Big Banks - Money makes the world go round. And while the names of banking sponsors on the cars are Ally, Credit One, National Debt Relief, and Bank OZK, recognizable brands for individuals with lower income and potentially lower credit scores, those banks aren’t financing NASCAR from the top. I can confidently say that no one in the France family is signing up for National Debt Relief. I suppose they only know their fans when they serve them up to high interest rates, and forget who they are when they seek media distribution.

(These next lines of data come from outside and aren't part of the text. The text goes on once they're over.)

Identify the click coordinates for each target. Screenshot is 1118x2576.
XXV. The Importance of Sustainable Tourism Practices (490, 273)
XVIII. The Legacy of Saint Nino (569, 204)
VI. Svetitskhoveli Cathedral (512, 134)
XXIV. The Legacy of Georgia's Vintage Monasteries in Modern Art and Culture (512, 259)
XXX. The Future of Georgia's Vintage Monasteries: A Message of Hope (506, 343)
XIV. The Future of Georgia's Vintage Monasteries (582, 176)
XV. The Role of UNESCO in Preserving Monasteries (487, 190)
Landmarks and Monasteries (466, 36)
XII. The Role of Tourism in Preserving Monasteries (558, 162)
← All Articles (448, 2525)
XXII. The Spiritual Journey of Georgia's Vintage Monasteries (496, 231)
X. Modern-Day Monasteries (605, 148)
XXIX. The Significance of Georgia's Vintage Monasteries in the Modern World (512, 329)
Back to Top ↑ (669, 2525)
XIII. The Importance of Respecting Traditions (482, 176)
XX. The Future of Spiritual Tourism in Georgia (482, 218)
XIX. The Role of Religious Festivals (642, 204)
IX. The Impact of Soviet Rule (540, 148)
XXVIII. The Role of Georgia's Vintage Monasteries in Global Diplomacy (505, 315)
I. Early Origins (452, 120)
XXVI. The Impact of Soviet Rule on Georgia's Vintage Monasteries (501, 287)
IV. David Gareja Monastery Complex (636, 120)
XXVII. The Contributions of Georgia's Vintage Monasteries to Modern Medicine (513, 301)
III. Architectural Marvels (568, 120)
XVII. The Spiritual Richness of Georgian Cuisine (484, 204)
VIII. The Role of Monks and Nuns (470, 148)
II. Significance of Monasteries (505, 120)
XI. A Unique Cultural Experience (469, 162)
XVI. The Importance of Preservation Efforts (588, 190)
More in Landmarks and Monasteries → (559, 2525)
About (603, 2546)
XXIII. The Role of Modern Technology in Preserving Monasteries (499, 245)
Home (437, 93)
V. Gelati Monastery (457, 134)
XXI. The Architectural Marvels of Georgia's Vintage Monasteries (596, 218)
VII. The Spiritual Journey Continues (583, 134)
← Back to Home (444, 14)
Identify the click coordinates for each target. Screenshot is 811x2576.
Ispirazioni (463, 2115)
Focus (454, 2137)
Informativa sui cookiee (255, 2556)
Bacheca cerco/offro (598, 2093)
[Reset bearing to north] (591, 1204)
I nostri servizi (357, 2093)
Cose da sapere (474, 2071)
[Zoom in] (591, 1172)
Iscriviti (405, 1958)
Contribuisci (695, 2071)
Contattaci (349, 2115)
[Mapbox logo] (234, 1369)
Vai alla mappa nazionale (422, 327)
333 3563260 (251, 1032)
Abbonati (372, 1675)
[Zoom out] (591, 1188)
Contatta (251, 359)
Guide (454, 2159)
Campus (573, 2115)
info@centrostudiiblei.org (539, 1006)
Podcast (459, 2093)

Interestingly, big banks like JP Morgan & Chase, Bank of America, and Wells Fargo have all had their hand in NASCAR publicly, but now it “appears” that Bank of America is the only forward-facing name. Why is that? It appears that all the big banks affiliated with NASCAR were fixated on affinity credit card-driven practices, which is now considered a predatory practice that most banks have moved away from since the crash of 2008. Bank of America strongly connects to NASCAR by sponsoring the "Bank of America ROVAL 400" race at Charlotte Motor Speedway. This event is a key part of the NASCAR Cup Series playoffs. Bank of America has also sponsored other NASCAR events and teams, most notably Hendrick Motorsports. Interestingly, NASCAR would be so early aligned with Bank of America given their recent run-in with President Trump and the ominous de-banking without cause, seemingly due to Republican affiliation. Indeed, NASCAR sees that their fans swing dominantly right; they had the President pacing around the high-banks of the Daytona 500 and practically rolled out every red carpet they could find in Florida for his arrival. NASCAR wants to have its cake and eat it, too. Succumb to Big Banks, but seemingly align with the views of their fans. Which every way the wind blows, they’ll be there.
Maybe I look at things differently because I only recently started watching NASCAR, a unique form of entertainment with so much potential to become mainstream. Why would NASCAR continue to get in its way? But seeing something cave to Big Media, Big Tech, and Big Banks is a turn-off. It makes you think NASCAR is just soft. Maybe they are.